■ Given problem:
Recast the lines from the start of the records through the line containing "point(470,22)", inclusive, as a Markdown table with the columns Row and Line, one numbered row per line and blank lines omitted. Leave out the pictures.

Word and element pointing records:
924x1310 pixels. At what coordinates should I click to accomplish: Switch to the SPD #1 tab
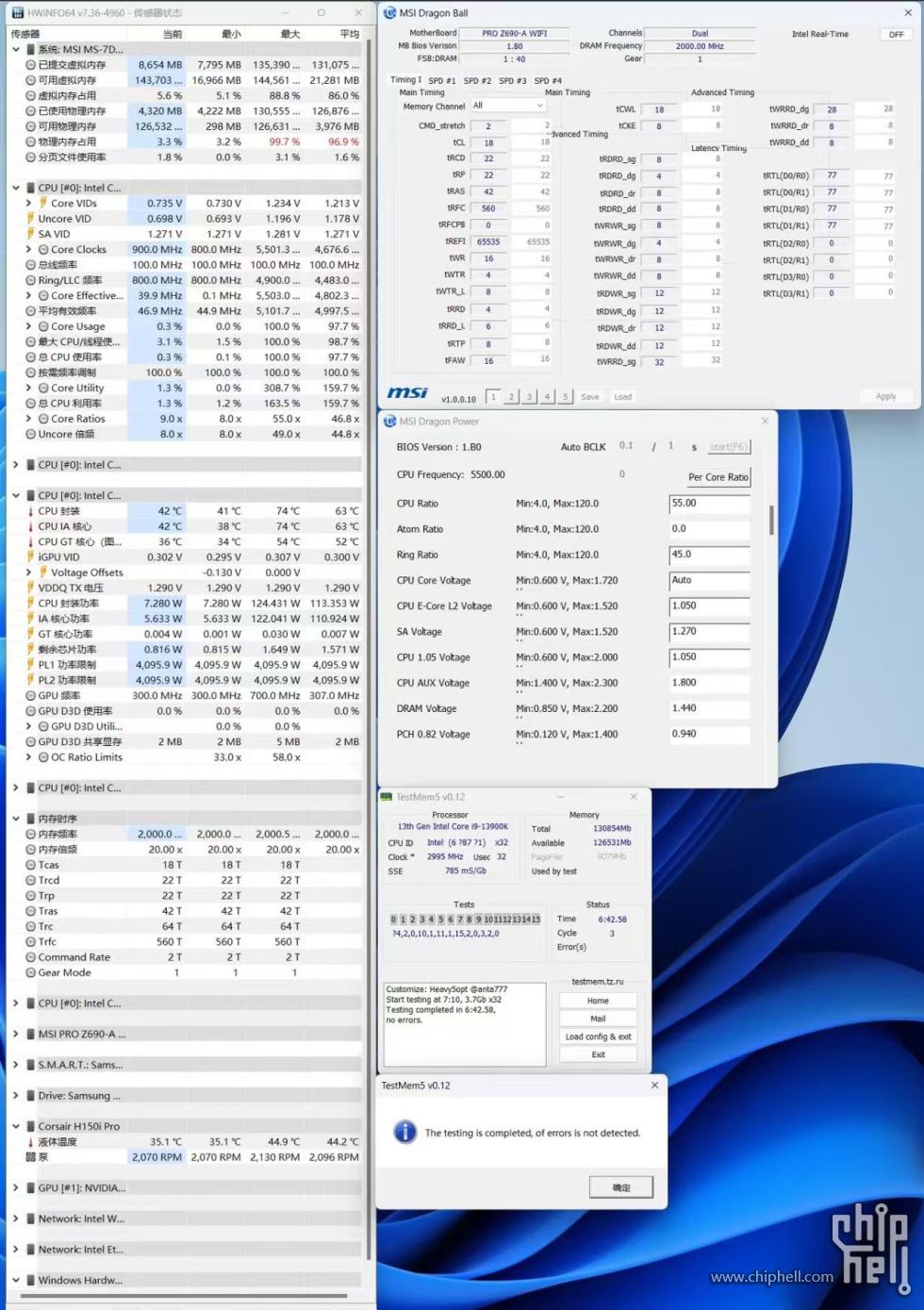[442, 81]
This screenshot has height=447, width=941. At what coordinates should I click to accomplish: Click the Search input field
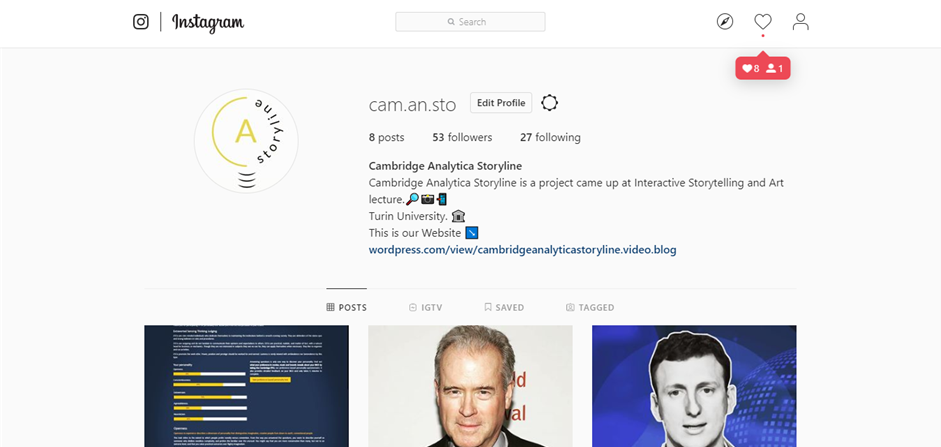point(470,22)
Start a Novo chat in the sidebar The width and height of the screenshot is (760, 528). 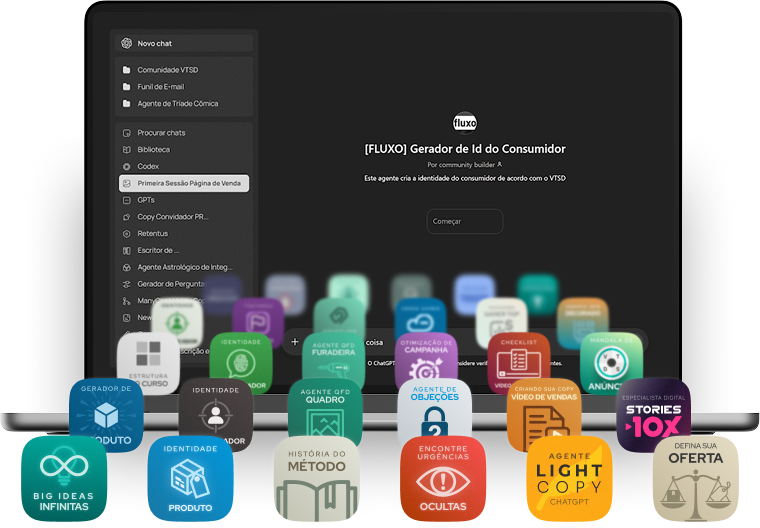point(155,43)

■ Task result:
| Row | Line |
|---|---|
| 1 | 924x1310 pixels. At what coordinates should I click to accomplish: Switch to the SPD #1 tab |
| 2 | [442, 81] |
| 3 | This screenshot has height=447, width=941. At what coordinates should I click to accomplish: Click the Search input field |
| 4 | point(470,22) |